Transcribe, word for word, every line from the one containing "2422x1328 pixels." through the final line of the records, and omit the pictures.

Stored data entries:
★ ★ ★ ★ ★
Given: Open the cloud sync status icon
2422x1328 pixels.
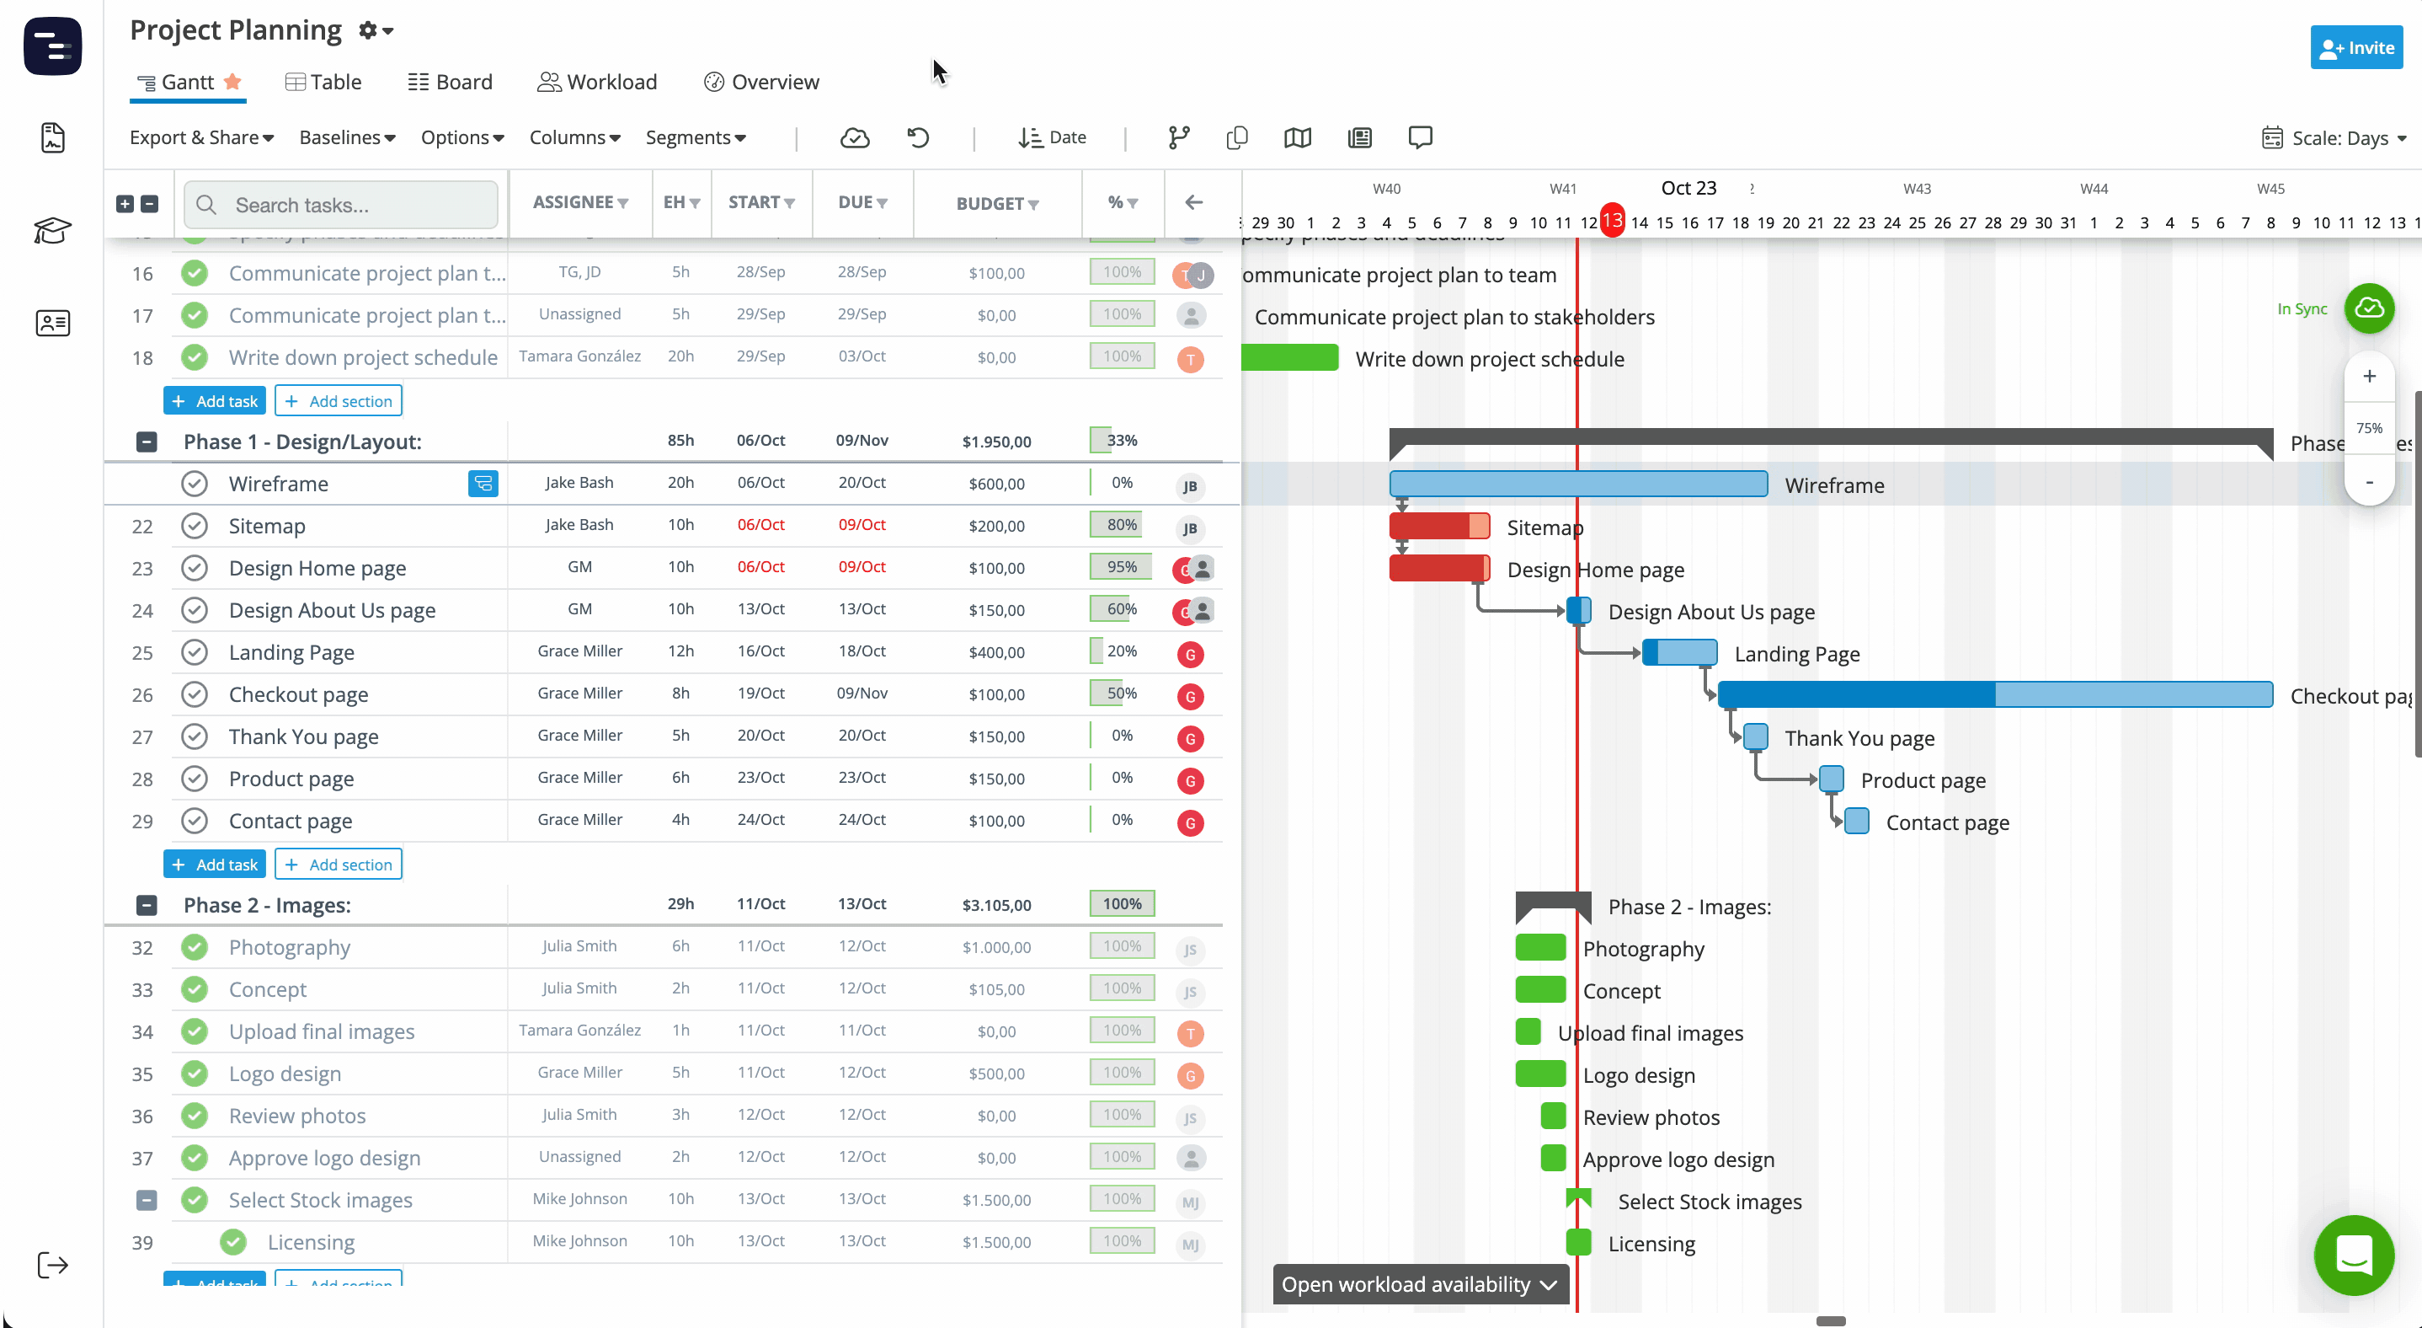Looking at the screenshot, I should [x=855, y=137].
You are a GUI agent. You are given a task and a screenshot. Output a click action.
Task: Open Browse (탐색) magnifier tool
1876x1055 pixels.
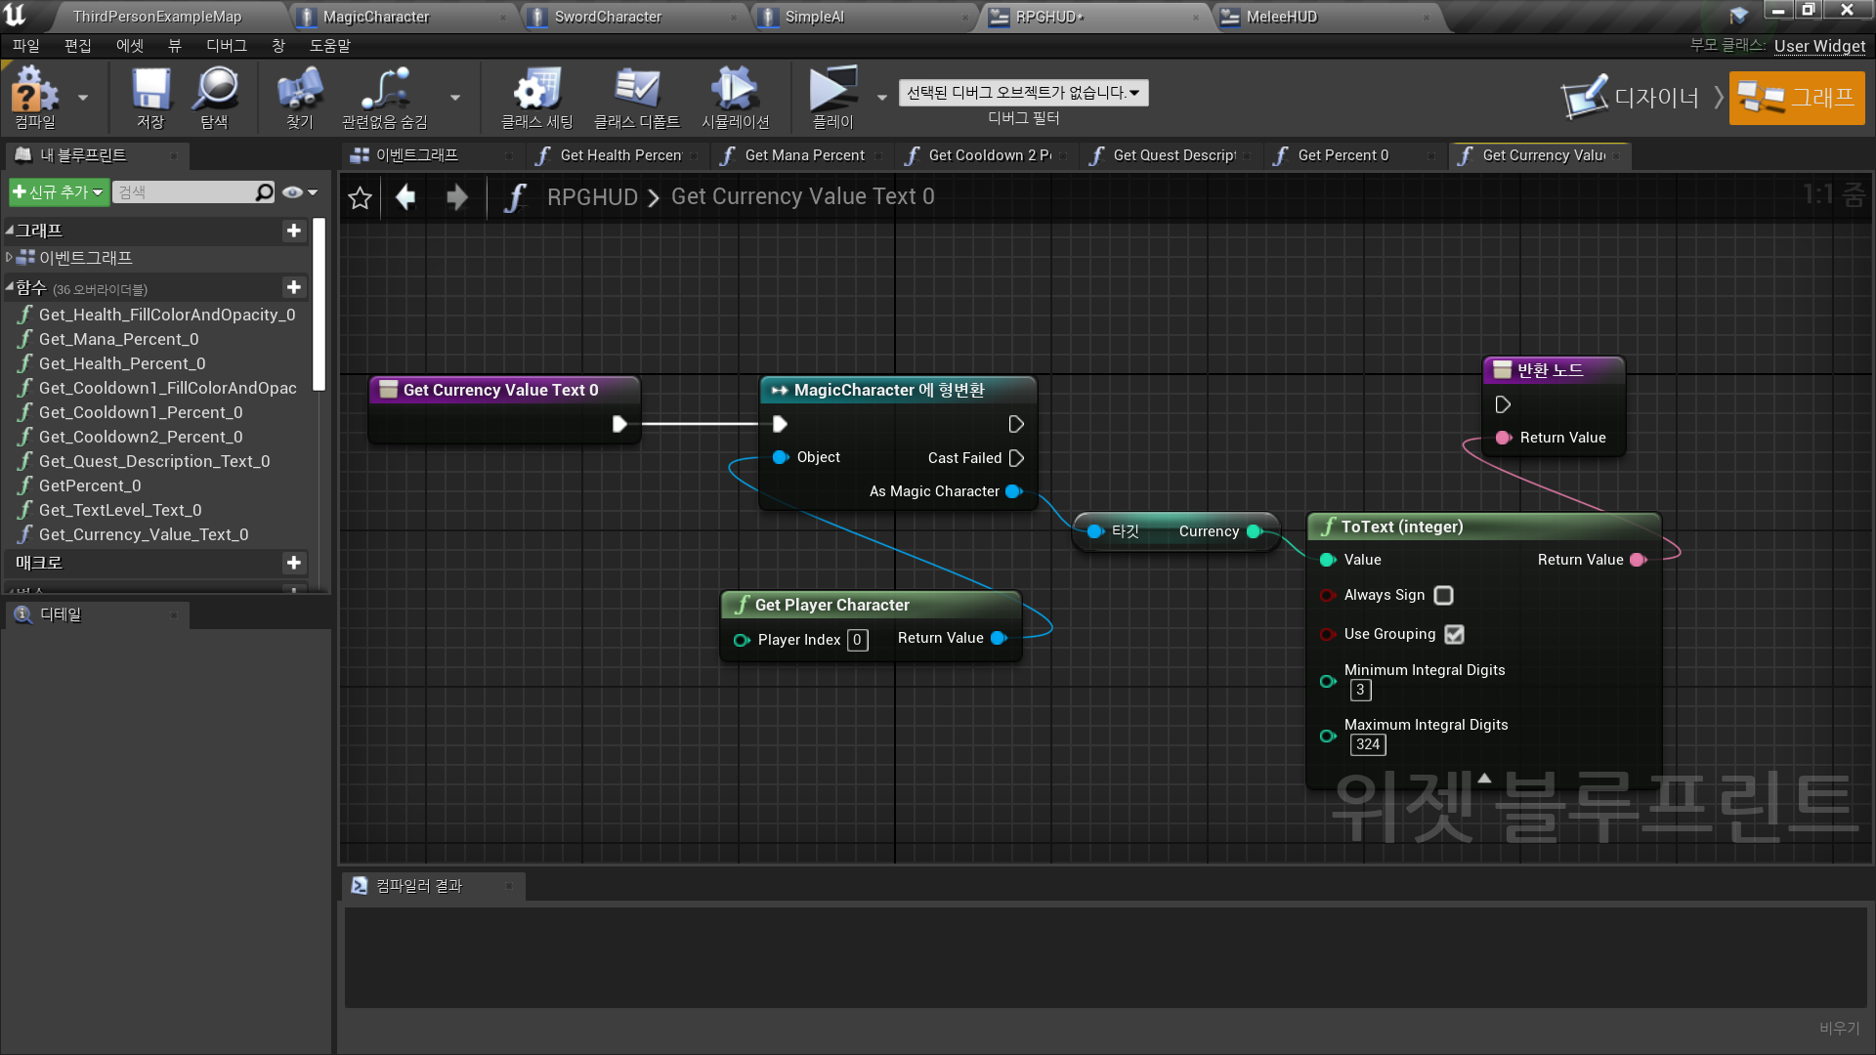[x=215, y=90]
★ ★ ★ ★ ★
YOUR SOLUTION |
2422x1328 pixels.
Looking at the screenshot, I should [x=855, y=137].
You are a GUI agent. You are given a task and a screenshot. Output a click action.
Task: Open Browse (탐색) magnifier tool
1876x1055 pixels.
[x=215, y=90]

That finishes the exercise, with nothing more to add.